Valuation is necessarily an approximation, and “it is only necessary that the value arrived at lies within a reasonable range of figures.” Hertz v. Hertz, 304 Minn. 144, 145, 229 N.W.2d 42, 44 (Minn.1975). Given equivocation about the exact year of retirement, $25,000 is within a reasonable range of the valuation before taxes. See Helland v. Helland, 354 N.W.2d 591, 592 (Minn.Ct.App.1984), pet. for rev. denied, (Minn. Jan. 3, 1985) (trial court has discretion to consider tax consequences of a property award). Similarly, the court’s valuation of the highway credit union debt of $7589 is within a reasonable range supported by the record.
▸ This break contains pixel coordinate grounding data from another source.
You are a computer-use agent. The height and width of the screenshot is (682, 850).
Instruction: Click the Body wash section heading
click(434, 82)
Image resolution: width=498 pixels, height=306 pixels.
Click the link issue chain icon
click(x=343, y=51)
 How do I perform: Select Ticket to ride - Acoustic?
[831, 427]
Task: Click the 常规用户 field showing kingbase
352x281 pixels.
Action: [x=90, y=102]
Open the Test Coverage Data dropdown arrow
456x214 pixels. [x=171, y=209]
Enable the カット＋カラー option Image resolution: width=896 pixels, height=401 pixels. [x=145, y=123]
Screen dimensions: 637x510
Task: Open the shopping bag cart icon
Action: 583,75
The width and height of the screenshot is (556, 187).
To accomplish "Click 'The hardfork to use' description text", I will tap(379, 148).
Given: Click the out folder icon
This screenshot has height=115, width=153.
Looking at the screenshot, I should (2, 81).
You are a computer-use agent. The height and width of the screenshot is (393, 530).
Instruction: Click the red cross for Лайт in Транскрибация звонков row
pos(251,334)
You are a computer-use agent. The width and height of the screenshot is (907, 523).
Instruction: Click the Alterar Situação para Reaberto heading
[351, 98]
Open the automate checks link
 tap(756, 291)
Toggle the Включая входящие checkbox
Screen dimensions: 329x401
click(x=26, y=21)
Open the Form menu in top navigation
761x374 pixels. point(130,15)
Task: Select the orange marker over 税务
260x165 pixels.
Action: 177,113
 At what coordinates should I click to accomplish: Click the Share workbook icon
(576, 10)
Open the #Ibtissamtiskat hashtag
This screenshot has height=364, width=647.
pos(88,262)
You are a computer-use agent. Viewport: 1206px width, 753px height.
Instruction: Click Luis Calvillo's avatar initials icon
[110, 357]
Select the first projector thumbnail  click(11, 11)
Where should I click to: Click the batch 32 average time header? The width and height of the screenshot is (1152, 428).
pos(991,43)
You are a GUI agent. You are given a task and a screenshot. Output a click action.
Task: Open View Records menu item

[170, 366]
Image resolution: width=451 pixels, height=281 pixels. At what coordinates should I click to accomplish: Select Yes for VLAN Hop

Appellant also claims he should be exclusively entitled to possible income tax refunds for the years 1981 through 1983. Since the parties filed jointly as a married couple during the time period, the trial court’s equal division of the possible refunds is proper. See MinmStat. § 518.58 (1984).

DECISION

The trial court properly considered appellant’s state trooper pension benefits as marital property. The trial court did not abuse its discretion in valuing and dividing the marital estate.

Affirmed.

POPOVICH, C.J., dissents.

. The 1984 amendment added the same "except as provided in section 518.611” allowance to process exemptions for retirement benefits and relief aid paid to firefighters, state employees, teachers, Minneapolis city employees, and police officers. 1984 Minn.Laws ch. 547, §§ 1, 4, 7-15.